I\'m thinking in:
class X
def new()
@a = 1
end
def m( other )
@a == other.@a
end
end
x = X.new()
y = X.new()
x.m( y )
There have already been several good answers to your immediate problem, but I have noticed some other pieces of your code that warrant a comment. (Most of them trivial, though.)
Here's four trivial ones, all of them related to coding style:
Anyway, that's just the small stuff. The big stuff is this:
def new
@a = 1
end
This does not do what you think it does! This defines an instance method called X#new
and not a class method called X.new
!
What you are calling here:
x = X.new
is a class method called new
, which you have inherited from the Class
class. So, you never call your new method, which means @a = 1
never gets executed, which means @a
is always undefined, which means it will always evaluate to nil
which means the @a
of self
and the @a
of other
will always be the same which means m
will always be true
!
What you probably want to do is provide a constructor, except Ruby doesn't have constructors. Ruby only uses factory methods.
The method you really wanted to override is the instance method initialize
. Now you are probably asking yourself: "why do I have to override an instance method called initialize
when I'm actually calling a class method called new
?"
Well, object construction in Ruby works like this: object construction is split into two phases, allocation and initialization. Allocation is done by a public class method called allocate
, which is defined as an instance method of class Class
and is generally never overriden. It just allocates the memory space for the object and sets up a few pointers, however, the object is not really usable at this point.
That's where the initializer comes in: it is an instance method called initialize
, which sets up the object's internal state and brings it into a consistent, fully defined state which can be used by other objects.
So, in order to fully create a new object, what you need to do is this:
x = X.allocate
x.initialize
[Note: Objective-C programmers may recognize this.]
However, because it is too easy to forget to call initialize
and as a general rule an object should be fully valid after construction, there is a convenience factory method called Class#new
, which does all that work for you and looks something like this:
class Class
def new(*args, &block)
obj = alloc
obj.initialize(*args, &block)
return obj
end
end
[Note: actually, initialize
is private, so reflection has to be used to circumvent the access restrictions like this: obj.send(:initialize, *args, &block)
]
Lastly, let me explain what's going wrong in your m
method. (The others have already explained how to solve it.)
In Ruby, there is no way (note: in Ruby, "there is no way" actually translates to "there is always a way involving reflection") to access an instance variable from outside the instance. That's why it's called an instance variable after all, because it belongs to the instance. This is a legacy from Smalltalk: in Smalltalk there are no visibility restrictions, all methods are public. Thus, instance variables are the only way to do encapsulation in Smalltalk, and, after all, encapsulation is one of the pillars of OO. In Ruby, there are visibility restrictions (as we have seen above, for example), so it is not strictly necessary to hide instance variables for that reason. There is another reason, however: the Uniform Access Principle.

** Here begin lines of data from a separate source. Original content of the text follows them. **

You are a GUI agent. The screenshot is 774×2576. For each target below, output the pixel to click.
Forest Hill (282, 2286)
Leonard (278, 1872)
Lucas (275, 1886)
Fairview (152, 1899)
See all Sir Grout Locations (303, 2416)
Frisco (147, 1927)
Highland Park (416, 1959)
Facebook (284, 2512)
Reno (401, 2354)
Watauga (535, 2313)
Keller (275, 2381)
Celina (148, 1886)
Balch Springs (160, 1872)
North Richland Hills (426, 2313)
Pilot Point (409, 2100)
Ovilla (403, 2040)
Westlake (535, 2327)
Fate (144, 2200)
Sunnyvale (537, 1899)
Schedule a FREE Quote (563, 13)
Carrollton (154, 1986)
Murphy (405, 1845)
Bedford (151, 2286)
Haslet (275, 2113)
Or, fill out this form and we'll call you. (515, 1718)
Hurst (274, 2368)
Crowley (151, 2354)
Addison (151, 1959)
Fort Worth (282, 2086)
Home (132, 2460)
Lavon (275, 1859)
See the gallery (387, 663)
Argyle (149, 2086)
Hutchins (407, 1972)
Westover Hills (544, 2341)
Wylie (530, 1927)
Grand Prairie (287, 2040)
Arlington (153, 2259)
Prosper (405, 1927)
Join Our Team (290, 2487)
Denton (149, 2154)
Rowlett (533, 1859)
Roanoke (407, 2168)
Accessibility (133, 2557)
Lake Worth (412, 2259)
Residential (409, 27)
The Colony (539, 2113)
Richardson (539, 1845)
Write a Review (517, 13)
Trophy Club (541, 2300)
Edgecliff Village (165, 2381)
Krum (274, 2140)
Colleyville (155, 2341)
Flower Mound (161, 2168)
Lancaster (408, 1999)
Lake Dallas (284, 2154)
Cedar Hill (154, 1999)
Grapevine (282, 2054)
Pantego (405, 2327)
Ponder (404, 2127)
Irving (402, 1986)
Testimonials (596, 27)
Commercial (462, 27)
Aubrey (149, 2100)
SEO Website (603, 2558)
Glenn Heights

The UAP states that how to use a feature should be independent from how the feature is implemented. So, accessing a feature should always be the same, i.e. uniform. The reason for this is that the author of the feature is free to change how the feature works internally, without breaking the users of the feature. In other words, it's basic modularity.
This means for example that getting the size of a collection should always be the same, regardless of whether the size is stored in a variable, computed dynamically every time, lazily computed the first time and then stored in a variable, memoized or whatever. Sounds obvious, but e.g. Java gets this wrong:
obj.size # stored in a field
vs.
obj.getSize() # computed
Ruby takes the easy way out. In Ruby, there is only one way to use a feature: sending a message. Since there is only one way, access is trivially uniform.
So, to make a long story short: you simply can't access another instance's instance variable. you can only interact with that instance via message sending. Which means that the other object has to either provide you with a method (in this case at least of protected
visibility) to access its instance variable, or you have to violate that object's encapsulation (and thus lose Uniform Access, increase coupling and risk future breakage) by using reflection (in this case instance_variable_get
).
Here it is, in all its glory:
#!/usr/bin/env ruby
class X
def initialize(a=1)
@a = a
end
def m(other)
@a == other.a
end
protected
attr_reader :a
end
require 'test/unit'
class TestX < Test::Unit::TestCase
def test_that_m_evaluates_to_true_when_passed_two_empty_xs
x, y = X.new, X.new
assert x.m(y)
end
def test_that_m_evaluates_to_true_when_passed_two_xs_with_equal_attributes
assert X.new('foo').m(X.new('foo'))
end
end
Or alternatively:
class X
def m(other)
@a == other.instance_variable_get(:@a)
end
end
Which one of those two you chose is a matter of personly taste, I would say. The Set
class in the standard library uses the reflection version, although it uses instance_eval
instead:
class X
def m(other)
@a == other.instance_eval { @a }
end
end
(I have no idea why. Maybe instance_variable_get
simply didn't exist when Set
was written. Ruby is going to be 17 years old in February, some of the stuff in the stdlib is from the very early days.)